After we learned late last week and over the weekend that Cobb and his former pitching coach Jim Hickey (now with the Cubs) very much want to continue working together, and aren’t the least bit shy about sharing it, we now know that the Cubs – at a front office level – are interested, too.
Per ESPN, Cobb is “in [the Cubs’] sights,” and they reached out to him early in the free agency process. Given the obvious fit and need, it is unsurprising – even if heartening – to learn that the Cubs immediately let him know that they had interest.
The deadline to reject his qualifying offer from the Rays is this Thursday, at which point Cobb will be tied to draft pick compensation (signing him would cost the Cubs their second highest pick in the 2018 draft and $500,000 in IFA pool space; all things considered, it’s worth it).
As we’ve said before, Cobb comes with a lot of great qualities – upside left at age 30 as he gets another year removed from Tommy John surgery, consistently good results in his career, strike-thrower – and would fit the Cubs extremely well at the back of the rotation for the next several years. On the flip side, there are some seriously concerning signals in the contact numbers (i.e., way too much hard, not enough soft for a guy who doesn’t register a lot of strikeouts) that dampen your enthusiasm that Cobb can be more than a 4/5 starter.

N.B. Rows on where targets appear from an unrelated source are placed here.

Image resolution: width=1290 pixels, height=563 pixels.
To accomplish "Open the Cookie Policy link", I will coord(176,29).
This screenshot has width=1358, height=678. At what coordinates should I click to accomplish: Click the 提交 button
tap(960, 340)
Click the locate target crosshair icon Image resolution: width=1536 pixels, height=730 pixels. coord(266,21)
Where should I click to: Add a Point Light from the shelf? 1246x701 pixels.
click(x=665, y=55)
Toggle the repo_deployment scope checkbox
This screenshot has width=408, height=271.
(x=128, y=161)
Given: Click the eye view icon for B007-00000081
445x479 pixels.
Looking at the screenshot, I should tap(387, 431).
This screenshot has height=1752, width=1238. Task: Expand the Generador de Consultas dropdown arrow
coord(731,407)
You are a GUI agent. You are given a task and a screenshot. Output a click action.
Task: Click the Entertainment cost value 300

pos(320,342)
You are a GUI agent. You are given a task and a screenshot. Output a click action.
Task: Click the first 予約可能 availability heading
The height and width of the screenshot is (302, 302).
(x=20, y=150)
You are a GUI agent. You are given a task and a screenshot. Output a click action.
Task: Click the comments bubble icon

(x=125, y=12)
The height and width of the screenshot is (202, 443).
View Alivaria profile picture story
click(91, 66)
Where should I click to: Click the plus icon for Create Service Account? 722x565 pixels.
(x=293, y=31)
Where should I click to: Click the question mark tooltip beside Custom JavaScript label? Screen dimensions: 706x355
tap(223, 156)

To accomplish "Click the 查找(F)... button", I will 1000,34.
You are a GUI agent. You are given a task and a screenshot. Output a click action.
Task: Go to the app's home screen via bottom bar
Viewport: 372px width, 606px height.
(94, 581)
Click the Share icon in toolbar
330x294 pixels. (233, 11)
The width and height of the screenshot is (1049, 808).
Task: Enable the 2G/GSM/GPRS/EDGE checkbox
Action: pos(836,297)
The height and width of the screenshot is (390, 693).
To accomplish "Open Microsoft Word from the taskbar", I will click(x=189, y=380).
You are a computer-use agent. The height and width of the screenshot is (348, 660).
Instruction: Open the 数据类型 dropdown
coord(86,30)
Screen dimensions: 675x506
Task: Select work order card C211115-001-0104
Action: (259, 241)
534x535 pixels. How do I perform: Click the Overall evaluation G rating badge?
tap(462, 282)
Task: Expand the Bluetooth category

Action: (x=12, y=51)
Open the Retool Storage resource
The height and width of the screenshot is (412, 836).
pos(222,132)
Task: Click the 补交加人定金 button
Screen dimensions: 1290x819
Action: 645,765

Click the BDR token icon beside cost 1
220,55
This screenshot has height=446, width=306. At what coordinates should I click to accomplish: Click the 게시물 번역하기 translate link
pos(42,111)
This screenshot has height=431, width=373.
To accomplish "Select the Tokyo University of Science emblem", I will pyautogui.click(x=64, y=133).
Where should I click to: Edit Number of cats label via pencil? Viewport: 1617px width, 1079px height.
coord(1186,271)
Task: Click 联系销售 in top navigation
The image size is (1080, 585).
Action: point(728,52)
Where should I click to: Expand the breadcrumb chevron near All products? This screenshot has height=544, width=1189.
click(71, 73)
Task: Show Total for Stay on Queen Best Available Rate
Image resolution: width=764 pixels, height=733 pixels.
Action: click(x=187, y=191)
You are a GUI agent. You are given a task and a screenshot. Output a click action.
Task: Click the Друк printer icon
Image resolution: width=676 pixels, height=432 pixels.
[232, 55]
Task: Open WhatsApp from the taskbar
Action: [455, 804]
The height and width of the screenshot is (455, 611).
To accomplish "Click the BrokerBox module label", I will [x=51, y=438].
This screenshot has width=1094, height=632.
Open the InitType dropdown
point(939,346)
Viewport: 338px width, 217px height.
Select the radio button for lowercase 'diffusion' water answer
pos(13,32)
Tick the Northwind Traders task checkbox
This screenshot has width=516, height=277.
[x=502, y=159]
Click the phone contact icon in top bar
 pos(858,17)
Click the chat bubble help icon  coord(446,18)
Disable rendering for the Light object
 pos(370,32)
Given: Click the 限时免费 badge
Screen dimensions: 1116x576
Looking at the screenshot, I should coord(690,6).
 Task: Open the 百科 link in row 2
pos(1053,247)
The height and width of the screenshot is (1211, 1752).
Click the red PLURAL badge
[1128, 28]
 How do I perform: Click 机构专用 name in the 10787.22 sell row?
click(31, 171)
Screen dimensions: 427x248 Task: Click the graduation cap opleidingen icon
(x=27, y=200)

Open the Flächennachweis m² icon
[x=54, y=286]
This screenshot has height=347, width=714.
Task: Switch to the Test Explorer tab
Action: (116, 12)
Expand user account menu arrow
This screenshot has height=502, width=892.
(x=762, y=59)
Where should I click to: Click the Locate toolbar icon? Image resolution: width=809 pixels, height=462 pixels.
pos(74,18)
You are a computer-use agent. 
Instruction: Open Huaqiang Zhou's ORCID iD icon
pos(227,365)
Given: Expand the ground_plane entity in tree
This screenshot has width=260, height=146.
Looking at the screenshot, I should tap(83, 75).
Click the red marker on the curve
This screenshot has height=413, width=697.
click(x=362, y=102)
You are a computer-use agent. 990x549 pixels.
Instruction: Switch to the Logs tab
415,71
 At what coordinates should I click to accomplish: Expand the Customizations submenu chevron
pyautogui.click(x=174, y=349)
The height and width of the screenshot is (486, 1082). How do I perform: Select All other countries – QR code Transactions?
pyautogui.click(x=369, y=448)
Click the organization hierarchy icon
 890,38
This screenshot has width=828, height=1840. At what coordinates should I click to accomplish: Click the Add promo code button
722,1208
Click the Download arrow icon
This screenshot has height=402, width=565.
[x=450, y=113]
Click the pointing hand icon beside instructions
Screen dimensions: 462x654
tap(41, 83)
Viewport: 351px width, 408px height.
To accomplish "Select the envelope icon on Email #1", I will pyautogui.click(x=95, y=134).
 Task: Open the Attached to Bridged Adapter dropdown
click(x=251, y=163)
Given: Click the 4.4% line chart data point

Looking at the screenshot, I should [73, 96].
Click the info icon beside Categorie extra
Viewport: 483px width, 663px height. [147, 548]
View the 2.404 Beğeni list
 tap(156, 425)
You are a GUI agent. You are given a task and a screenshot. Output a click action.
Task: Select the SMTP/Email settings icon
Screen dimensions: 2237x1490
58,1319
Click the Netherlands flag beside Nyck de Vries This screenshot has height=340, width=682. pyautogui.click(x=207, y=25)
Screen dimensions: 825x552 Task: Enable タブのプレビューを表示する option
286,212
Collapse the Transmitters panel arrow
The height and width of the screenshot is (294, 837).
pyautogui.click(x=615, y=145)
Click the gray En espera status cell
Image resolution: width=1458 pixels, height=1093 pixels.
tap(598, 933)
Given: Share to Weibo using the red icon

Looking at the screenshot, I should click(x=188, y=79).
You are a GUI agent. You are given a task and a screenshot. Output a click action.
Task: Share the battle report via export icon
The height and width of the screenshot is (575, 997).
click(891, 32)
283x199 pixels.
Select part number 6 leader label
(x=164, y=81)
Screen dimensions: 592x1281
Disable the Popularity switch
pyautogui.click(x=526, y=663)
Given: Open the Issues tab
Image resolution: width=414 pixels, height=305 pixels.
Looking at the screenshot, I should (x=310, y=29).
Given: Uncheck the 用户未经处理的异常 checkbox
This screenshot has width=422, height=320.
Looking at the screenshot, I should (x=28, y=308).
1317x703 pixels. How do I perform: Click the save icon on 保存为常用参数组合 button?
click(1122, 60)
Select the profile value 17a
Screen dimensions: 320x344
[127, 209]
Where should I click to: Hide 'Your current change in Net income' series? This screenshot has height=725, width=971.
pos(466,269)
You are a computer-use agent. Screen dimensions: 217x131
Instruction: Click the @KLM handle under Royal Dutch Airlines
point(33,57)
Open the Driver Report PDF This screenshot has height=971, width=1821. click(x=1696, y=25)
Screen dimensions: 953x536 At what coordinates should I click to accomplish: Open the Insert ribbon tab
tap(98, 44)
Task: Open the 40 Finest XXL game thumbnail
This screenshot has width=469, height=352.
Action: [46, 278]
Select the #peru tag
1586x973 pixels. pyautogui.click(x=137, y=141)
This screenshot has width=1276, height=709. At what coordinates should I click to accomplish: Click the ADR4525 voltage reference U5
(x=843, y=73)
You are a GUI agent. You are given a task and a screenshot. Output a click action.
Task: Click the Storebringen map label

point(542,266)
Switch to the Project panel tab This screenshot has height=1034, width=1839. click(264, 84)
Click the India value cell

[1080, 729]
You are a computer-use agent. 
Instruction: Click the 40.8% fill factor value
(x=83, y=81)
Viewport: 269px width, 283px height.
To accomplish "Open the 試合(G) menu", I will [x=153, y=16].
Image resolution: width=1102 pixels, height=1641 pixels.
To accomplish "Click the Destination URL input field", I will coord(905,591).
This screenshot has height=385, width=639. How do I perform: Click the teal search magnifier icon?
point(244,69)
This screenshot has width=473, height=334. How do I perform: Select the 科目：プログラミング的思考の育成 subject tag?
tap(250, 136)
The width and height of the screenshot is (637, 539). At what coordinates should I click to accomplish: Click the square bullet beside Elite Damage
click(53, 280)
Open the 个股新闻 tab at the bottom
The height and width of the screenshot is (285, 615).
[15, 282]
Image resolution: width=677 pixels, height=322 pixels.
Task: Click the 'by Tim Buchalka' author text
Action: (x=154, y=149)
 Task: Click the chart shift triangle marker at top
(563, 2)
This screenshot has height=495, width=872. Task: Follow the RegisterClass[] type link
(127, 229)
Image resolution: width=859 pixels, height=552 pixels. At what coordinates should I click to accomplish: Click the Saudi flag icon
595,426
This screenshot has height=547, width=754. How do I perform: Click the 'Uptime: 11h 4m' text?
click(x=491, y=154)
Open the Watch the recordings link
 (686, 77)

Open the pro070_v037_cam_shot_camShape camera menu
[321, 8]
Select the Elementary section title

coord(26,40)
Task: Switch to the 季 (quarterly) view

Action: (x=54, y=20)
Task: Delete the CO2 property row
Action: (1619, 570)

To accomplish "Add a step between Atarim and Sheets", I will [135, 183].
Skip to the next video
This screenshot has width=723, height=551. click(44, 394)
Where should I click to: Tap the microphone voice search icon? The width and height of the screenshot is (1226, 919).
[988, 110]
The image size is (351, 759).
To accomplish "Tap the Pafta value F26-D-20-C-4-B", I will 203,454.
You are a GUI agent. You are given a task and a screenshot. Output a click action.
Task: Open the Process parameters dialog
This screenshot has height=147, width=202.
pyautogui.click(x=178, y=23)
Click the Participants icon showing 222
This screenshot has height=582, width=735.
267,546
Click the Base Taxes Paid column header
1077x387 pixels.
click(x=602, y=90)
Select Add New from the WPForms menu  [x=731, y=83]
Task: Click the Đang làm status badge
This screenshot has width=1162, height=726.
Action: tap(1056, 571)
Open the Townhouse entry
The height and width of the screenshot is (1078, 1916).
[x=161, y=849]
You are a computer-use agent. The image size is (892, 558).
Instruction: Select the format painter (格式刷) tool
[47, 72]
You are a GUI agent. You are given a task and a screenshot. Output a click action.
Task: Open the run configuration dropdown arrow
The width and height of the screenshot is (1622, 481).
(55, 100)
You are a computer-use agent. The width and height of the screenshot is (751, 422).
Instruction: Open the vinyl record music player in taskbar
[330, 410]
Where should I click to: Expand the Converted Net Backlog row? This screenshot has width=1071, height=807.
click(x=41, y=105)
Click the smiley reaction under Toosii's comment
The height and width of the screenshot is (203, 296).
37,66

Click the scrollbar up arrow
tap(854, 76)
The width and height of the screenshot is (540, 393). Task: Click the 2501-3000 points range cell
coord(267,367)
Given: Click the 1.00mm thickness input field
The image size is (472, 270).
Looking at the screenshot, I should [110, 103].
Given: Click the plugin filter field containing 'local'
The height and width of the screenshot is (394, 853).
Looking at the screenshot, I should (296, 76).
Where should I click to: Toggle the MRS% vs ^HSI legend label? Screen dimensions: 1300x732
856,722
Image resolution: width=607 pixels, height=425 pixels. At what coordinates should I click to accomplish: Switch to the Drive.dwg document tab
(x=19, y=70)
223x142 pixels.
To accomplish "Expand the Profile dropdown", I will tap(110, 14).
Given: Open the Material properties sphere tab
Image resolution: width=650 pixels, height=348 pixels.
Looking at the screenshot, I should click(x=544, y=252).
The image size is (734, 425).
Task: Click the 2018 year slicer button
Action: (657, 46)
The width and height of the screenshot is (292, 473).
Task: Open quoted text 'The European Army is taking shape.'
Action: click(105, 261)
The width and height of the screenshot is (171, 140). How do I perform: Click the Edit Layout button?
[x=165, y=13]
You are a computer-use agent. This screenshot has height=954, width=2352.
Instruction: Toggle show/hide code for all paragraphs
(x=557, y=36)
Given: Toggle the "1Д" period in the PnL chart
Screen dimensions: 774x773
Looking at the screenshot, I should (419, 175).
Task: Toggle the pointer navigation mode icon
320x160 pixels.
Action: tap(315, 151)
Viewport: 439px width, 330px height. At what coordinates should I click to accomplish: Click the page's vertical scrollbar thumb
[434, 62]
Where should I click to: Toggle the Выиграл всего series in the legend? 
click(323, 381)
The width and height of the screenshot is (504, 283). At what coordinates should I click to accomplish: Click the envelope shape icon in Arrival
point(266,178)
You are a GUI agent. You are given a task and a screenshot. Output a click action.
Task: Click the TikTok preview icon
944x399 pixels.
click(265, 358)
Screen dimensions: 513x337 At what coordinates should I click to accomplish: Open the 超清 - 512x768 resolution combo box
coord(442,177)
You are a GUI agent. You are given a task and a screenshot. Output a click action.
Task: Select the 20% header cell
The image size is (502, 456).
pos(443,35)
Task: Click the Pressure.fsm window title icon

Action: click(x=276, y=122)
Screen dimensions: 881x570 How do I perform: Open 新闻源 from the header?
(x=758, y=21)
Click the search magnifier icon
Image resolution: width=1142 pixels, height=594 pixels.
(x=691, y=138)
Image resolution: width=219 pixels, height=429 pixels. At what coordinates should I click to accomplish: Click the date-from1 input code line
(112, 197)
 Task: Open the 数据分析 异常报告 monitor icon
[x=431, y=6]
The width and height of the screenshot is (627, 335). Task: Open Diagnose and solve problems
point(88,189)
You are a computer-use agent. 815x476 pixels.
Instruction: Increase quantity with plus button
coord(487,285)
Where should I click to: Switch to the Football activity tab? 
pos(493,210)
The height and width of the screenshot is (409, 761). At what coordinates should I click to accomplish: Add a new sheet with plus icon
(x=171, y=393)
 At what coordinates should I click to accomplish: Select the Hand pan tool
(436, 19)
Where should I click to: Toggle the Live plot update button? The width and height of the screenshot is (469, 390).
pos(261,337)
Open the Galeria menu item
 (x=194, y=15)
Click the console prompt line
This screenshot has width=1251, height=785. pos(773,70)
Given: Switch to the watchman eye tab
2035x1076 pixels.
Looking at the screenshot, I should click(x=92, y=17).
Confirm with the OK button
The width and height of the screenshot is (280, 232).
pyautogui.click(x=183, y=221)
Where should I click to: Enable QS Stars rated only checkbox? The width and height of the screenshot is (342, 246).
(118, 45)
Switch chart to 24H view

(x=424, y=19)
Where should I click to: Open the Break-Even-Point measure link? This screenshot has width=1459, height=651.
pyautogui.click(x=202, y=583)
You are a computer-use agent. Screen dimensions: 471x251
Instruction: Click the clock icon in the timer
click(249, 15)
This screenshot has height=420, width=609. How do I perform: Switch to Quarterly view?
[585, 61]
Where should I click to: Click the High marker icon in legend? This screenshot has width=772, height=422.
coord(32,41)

… which is not to say the Cubs shouldn’t get him on a reasonable deal as soon as possible. If Cobb’s demands can be met without pushing into the five-year or $15 million annual range, then getting him inked early in the offseason would leave the Cubs in a very enviable position as they approach alternatives – including trades – for rounding out the rotation. They’d have a very solid foursome in place at the top of the rotation, together with a guy in Mike Montgomery who could step right into the rotation if necessary. That’s not the plan, mind you, but if it came to that and no trade or other notable free agent deal came together, the Cubs could simply plan to roll with Lester-Quintana-Hendricks-Cobb-Montgomery, and bring in buy-low reclamation types over the coming months to compete for the fifth spot and to serve as depth.
Various projections have Cobb landing a deal of four or five years, in the range of $50 to $60 million.
An interesting side discussion: I could imagine a scenario where the Cubs might not hate a five-year deal, as opposed to a four-year deal, *IF* it meant that the AAV was substantially lower. For example, if the choices were a four-year, $56 million deal or a five-year, $60 million deal, you might love that extra year, as it drops the AAV (for luxury tax purposes) from $14 million to $12 million. And it does so at the price of an extra $4 million … which could be punted if Cobb is ineffective by then.